TASK OBJECTIVE:
Your job with the data below is to output exactly the lines from the one holding "[遠見高峰論壇] (39, 18)" down to the one holding "Price List (148, 394)", both included, and no others.

-*-

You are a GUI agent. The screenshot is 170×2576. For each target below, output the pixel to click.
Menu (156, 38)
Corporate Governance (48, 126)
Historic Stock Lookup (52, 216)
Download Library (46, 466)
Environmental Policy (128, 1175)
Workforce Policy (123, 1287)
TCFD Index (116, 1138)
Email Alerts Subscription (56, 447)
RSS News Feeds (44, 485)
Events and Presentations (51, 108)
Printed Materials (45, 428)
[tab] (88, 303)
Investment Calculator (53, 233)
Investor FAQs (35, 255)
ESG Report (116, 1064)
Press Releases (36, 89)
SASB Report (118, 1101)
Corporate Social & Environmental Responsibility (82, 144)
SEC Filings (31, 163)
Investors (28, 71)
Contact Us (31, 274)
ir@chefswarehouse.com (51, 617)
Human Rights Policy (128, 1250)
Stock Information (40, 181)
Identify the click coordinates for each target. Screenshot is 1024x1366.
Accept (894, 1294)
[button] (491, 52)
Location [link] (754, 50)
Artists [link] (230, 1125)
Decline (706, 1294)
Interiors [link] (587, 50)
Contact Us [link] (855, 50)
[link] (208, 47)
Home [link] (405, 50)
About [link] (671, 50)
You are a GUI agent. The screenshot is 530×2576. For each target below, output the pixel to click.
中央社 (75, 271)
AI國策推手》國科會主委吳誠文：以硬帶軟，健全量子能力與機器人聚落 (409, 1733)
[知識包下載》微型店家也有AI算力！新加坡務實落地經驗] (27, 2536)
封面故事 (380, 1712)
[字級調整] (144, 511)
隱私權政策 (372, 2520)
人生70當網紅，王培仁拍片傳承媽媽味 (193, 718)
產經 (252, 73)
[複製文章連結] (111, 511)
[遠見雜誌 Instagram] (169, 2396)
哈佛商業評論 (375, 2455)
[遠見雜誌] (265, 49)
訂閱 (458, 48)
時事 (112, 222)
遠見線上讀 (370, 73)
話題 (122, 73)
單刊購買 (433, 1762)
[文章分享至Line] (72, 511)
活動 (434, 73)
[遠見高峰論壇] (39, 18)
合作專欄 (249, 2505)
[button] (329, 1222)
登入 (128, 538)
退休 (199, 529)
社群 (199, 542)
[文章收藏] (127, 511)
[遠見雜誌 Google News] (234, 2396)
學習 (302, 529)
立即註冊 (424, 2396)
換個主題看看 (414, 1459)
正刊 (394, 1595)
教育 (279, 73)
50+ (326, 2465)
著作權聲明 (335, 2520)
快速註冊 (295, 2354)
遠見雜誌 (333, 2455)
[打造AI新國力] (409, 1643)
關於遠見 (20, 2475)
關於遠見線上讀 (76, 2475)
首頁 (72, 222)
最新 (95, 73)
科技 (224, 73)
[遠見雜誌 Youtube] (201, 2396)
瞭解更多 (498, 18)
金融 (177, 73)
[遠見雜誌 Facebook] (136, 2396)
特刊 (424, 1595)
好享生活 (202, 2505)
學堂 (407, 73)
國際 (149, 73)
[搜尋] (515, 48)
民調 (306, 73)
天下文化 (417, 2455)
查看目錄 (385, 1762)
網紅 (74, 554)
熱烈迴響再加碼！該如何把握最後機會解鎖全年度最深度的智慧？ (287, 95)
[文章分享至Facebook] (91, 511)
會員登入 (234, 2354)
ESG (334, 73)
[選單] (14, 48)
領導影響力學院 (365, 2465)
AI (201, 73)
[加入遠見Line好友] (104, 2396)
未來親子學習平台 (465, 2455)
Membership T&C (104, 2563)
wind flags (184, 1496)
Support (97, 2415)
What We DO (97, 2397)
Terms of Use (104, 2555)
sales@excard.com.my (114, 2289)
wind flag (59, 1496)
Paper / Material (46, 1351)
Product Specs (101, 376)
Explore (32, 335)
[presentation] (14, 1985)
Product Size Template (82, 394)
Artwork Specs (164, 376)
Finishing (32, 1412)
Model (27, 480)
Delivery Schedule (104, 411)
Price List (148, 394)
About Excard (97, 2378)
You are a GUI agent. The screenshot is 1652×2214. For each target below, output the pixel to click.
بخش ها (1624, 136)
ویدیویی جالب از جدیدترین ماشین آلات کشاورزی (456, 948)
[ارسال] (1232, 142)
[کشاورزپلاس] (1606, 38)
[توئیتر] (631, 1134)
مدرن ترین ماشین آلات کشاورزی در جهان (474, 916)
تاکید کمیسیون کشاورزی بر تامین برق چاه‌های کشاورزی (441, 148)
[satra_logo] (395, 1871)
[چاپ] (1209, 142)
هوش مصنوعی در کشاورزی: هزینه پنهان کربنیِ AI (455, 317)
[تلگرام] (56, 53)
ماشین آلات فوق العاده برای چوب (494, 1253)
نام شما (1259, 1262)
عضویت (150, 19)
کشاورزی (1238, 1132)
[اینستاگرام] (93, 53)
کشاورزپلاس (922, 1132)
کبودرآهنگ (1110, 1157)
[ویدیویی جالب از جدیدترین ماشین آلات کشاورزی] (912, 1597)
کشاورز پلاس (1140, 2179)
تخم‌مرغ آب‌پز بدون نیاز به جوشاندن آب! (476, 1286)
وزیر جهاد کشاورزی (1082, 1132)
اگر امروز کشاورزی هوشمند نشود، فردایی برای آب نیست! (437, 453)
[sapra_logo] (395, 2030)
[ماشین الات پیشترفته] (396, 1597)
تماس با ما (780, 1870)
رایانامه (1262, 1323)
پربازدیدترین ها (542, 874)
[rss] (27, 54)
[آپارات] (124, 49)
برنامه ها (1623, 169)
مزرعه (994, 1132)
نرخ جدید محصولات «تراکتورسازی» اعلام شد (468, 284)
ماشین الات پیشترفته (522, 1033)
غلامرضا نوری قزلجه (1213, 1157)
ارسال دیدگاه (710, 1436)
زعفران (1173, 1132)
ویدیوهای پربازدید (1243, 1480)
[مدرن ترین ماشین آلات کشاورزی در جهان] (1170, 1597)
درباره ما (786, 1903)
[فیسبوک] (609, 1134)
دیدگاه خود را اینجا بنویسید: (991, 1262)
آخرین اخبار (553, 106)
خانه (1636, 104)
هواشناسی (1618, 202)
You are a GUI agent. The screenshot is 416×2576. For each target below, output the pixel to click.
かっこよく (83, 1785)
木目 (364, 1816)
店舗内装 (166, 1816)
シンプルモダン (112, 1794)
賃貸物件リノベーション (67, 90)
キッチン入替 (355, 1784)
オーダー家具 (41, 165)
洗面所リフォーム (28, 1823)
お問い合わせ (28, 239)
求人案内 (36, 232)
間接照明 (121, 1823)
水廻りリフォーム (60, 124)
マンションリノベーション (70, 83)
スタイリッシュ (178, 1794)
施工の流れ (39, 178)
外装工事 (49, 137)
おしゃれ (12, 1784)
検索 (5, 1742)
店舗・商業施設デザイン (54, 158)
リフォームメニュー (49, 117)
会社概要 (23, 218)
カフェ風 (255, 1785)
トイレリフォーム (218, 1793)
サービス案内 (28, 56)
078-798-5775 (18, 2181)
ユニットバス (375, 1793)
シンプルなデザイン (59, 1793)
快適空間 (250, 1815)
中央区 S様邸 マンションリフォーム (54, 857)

-*-

OUTPUT FOR THIS EXERCISE:
[遠見高峰論壇] (39, 18)
合作專欄 (249, 2505)
[button] (329, 1222)
登入 (128, 538)
退休 (199, 529)
社群 (199, 542)
[文章收藏] (127, 511)
[遠見雜誌 Google News] (234, 2396)
學習 (302, 529)
立即註冊 (424, 2396)
換個主題看看 (414, 1459)
正刊 (394, 1595)
教育 (279, 73)
50+ (326, 2465)
著作權聲明 (335, 2520)
快速註冊 (295, 2354)
遠見雜誌 (333, 2455)
[打造AI新國力] (409, 1643)
關於遠見 (20, 2475)
關於遠見線上讀 (76, 2475)
首頁 (72, 222)
最新 (95, 73)
科技 (224, 73)
[遠見雜誌 Youtube] (201, 2396)
瞭解更多 (498, 18)
金融 (177, 73)
[遠見雜誌 Facebook] (136, 2396)
特刊 (424, 1595)
好享生活 (202, 2505)
學堂 (407, 73)
國際 (149, 73)
[搜尋] (515, 48)
民調 (306, 73)
天下文化 (417, 2455)
查看目錄 (385, 1762)
網紅 (74, 554)
熱烈迴響再加碼！該如何把握最後機會解鎖全年度最深度的智慧？ (287, 95)
[文章分享至Facebook] (91, 511)
會員登入 (234, 2354)
ESG (334, 73)
[選單] (14, 48)
領導影響力學院 (365, 2465)
AI (201, 73)
[加入遠見Line好友] (104, 2396)
未來親子學習平台 (465, 2455)
Membership T&C (104, 2563)
wind flags (184, 1496)
Support (97, 2415)
What We DO (97, 2397)
Terms of Use (104, 2555)
sales@excard.com.my (114, 2289)
wind flag (59, 1496)
Paper / Material (46, 1351)
Product Specs (101, 376)
Explore (32, 335)
[presentation] (14, 1985)
Product Size Template (82, 394)
Artwork Specs (164, 376)
Finishing (32, 1412)
Model (27, 480)
Delivery Schedule (104, 411)
Price List (148, 394)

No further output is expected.